• WHAT THIS TASK INVOLVES
Only the lines of the data holding the string "menu" need to be returned.
***** STORED DATA *****
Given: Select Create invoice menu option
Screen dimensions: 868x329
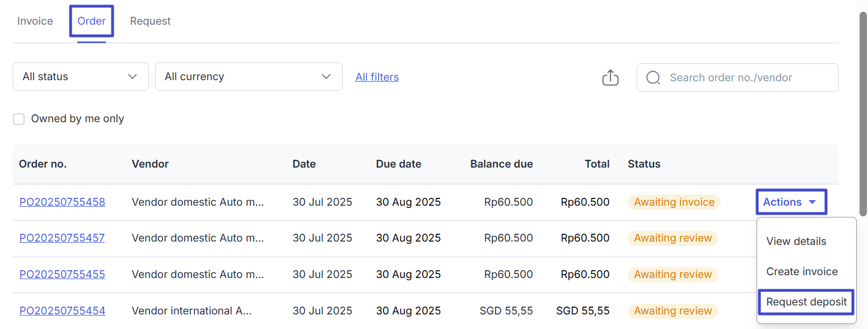Looking at the screenshot, I should click(801, 272).
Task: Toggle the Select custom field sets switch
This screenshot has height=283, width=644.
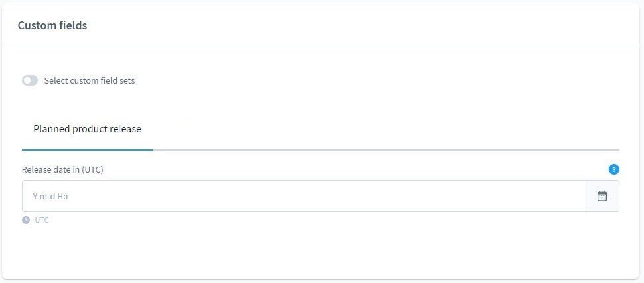Action: (x=30, y=80)
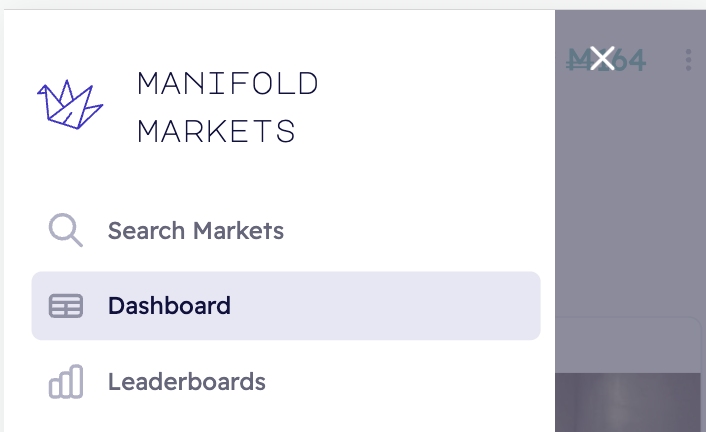Click the magnifying glass search icon
This screenshot has width=706, height=432.
(x=66, y=230)
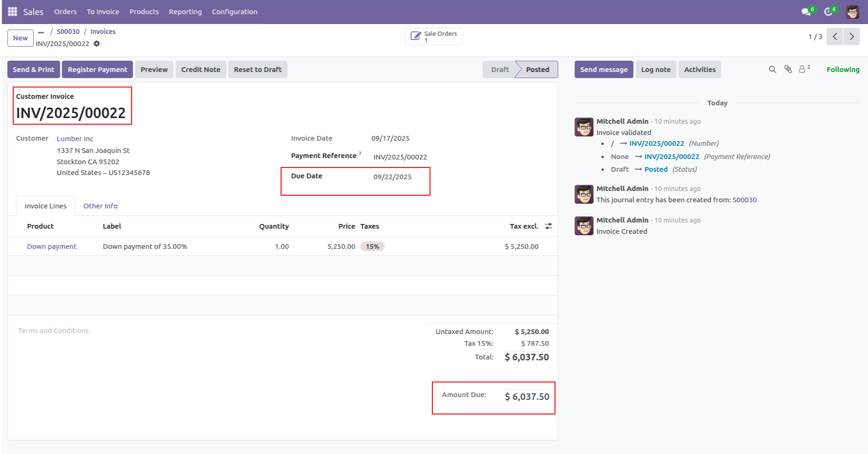Click the Register Payment button
868x454 pixels.
(97, 70)
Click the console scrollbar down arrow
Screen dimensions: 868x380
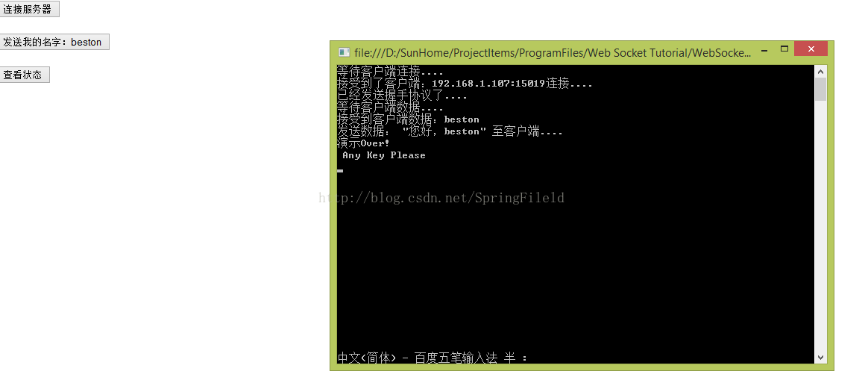(x=820, y=358)
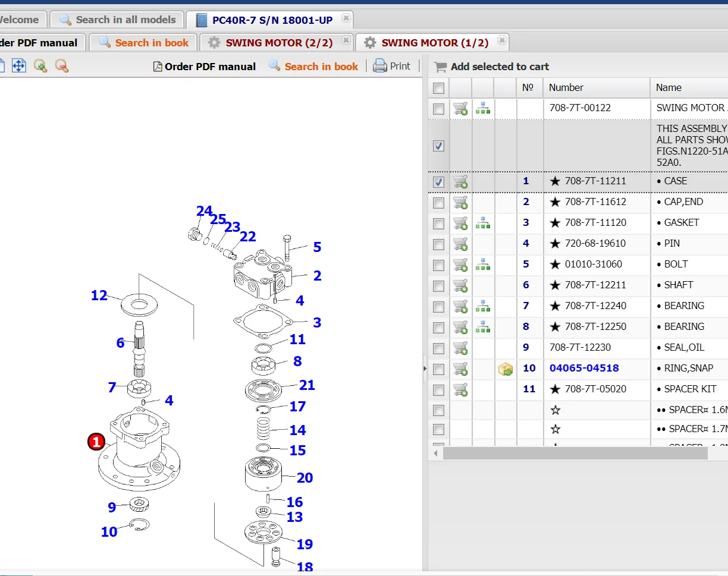Open the structure tree icon for the BOLT row
728x576 pixels.
pos(483,265)
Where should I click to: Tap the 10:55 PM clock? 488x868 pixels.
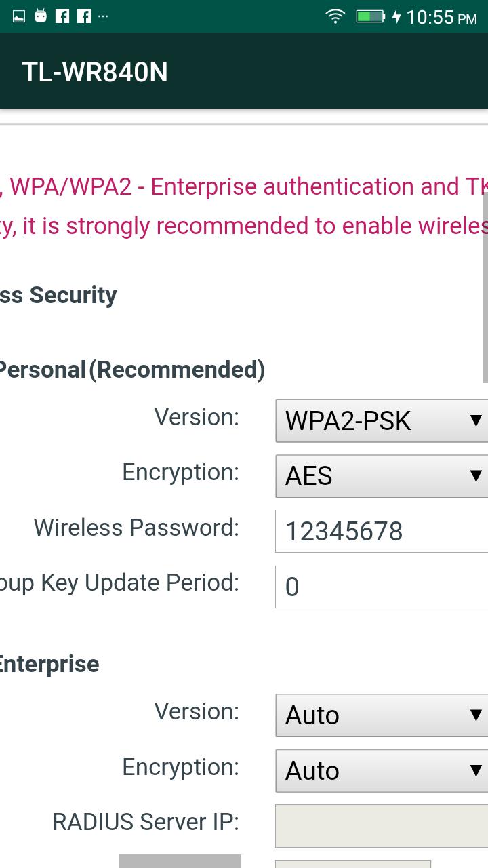tap(441, 17)
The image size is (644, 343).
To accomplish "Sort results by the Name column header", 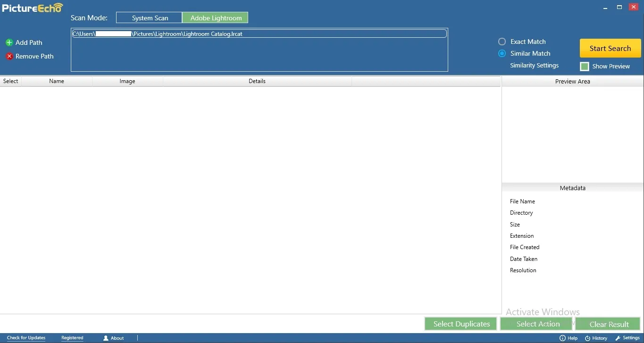I will click(57, 81).
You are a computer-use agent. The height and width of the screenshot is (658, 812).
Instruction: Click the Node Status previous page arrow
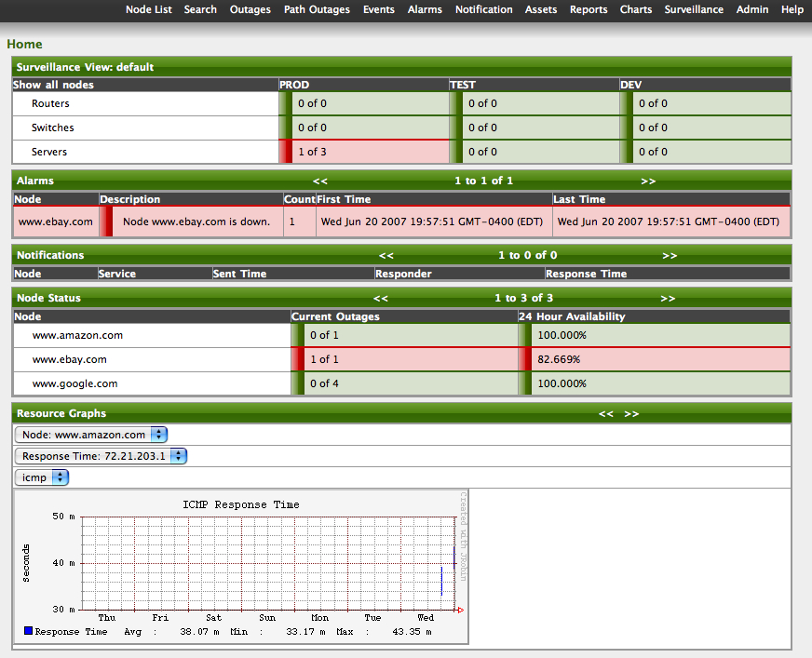click(x=380, y=298)
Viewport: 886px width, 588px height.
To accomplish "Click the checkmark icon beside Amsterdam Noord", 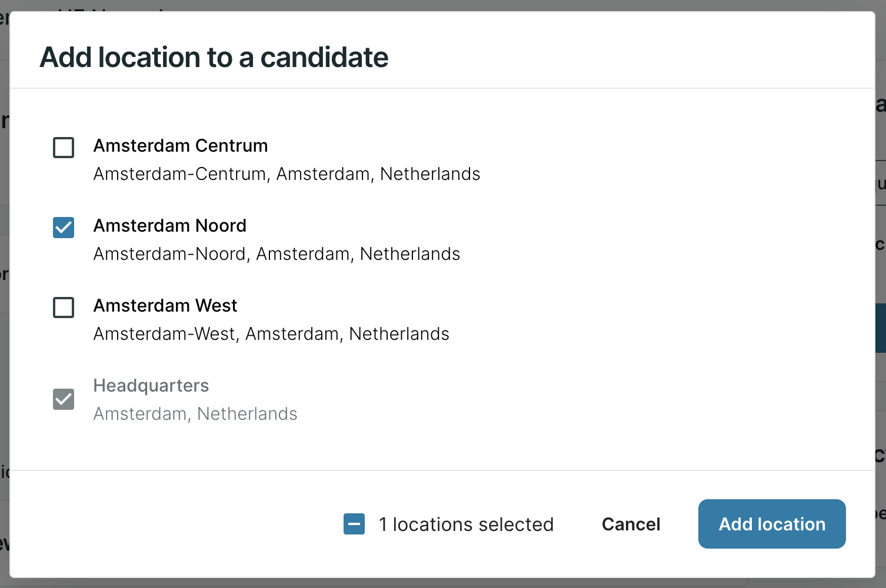I will coord(64,228).
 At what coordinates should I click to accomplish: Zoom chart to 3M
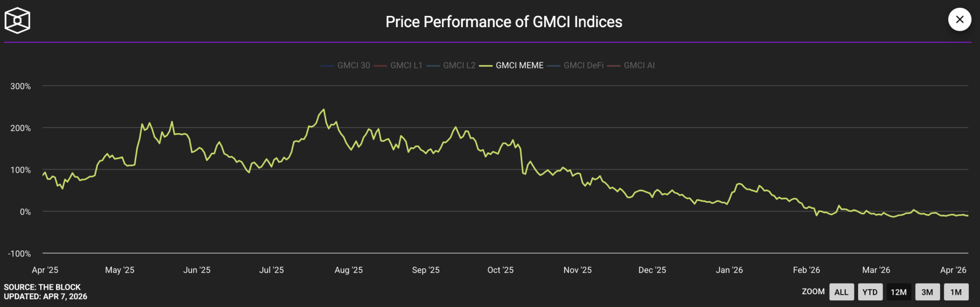click(927, 292)
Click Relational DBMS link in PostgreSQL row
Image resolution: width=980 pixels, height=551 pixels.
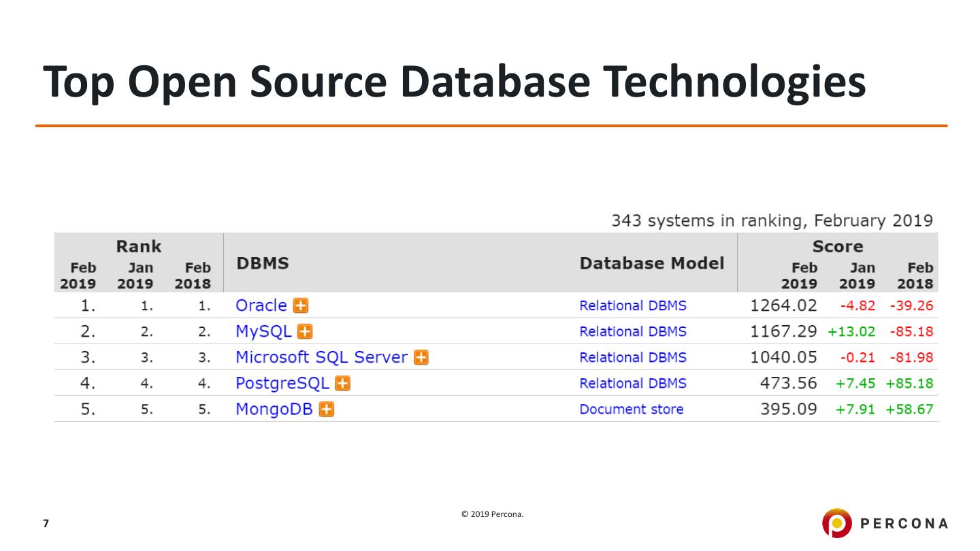click(632, 384)
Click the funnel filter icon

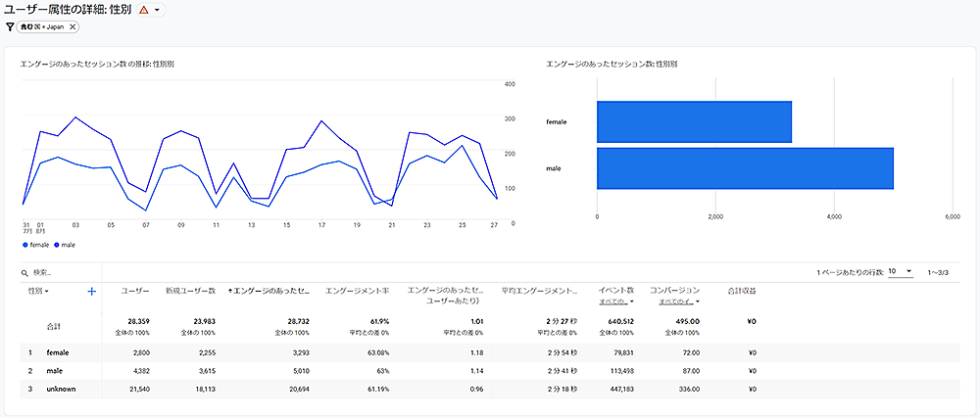point(10,26)
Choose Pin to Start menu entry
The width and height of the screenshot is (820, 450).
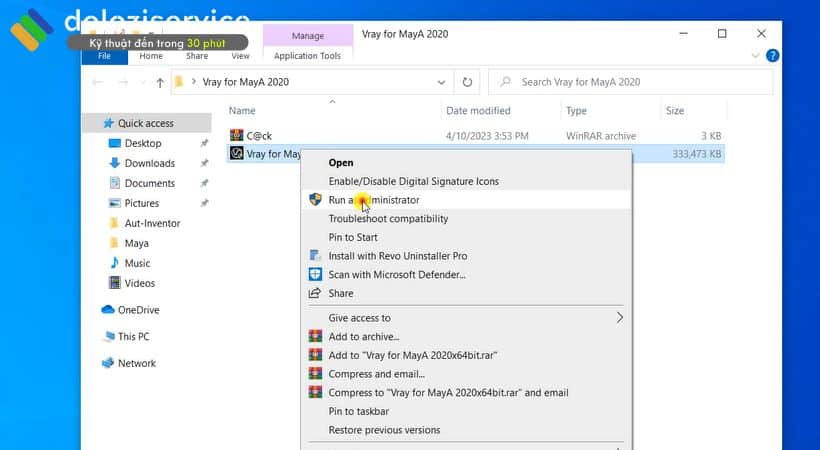[x=353, y=237]
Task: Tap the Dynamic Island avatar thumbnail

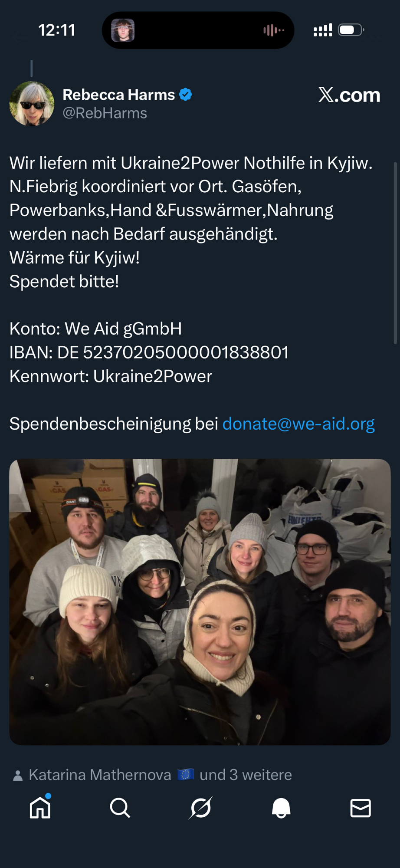Action: point(123,30)
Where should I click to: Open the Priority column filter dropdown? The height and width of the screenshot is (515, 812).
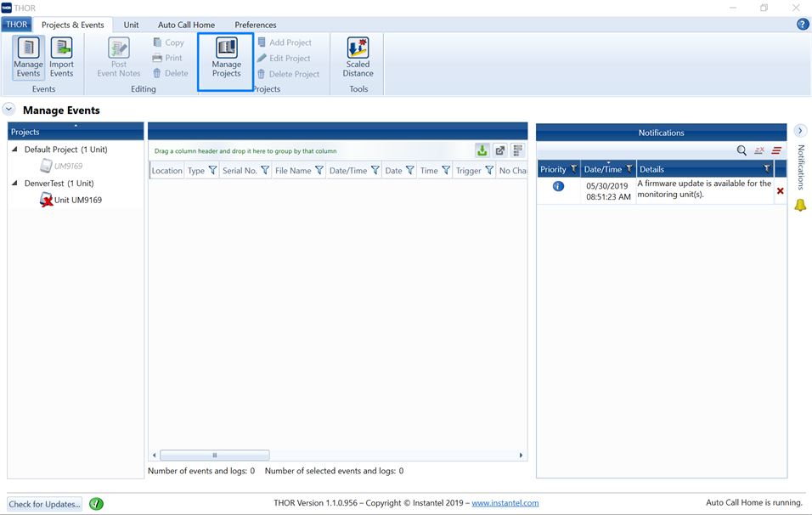(573, 169)
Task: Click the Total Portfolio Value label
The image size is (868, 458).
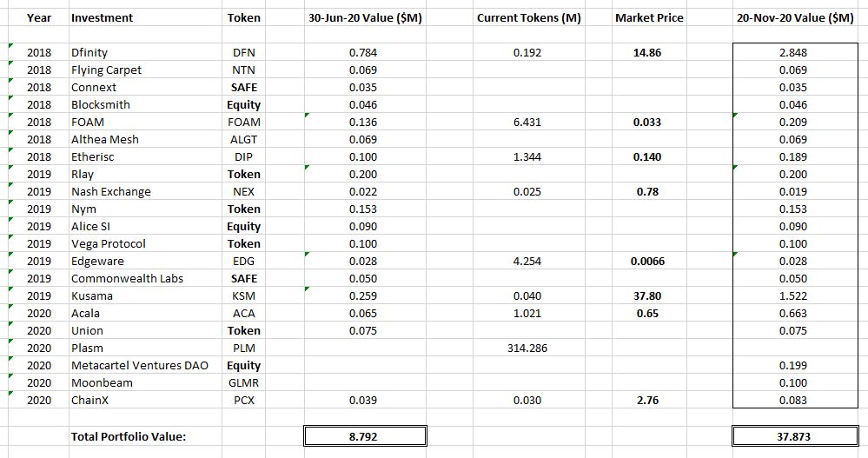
*****
• RESPONSE AREA
Given: Select Create invoice menu option
Choose Pin to Start menu entry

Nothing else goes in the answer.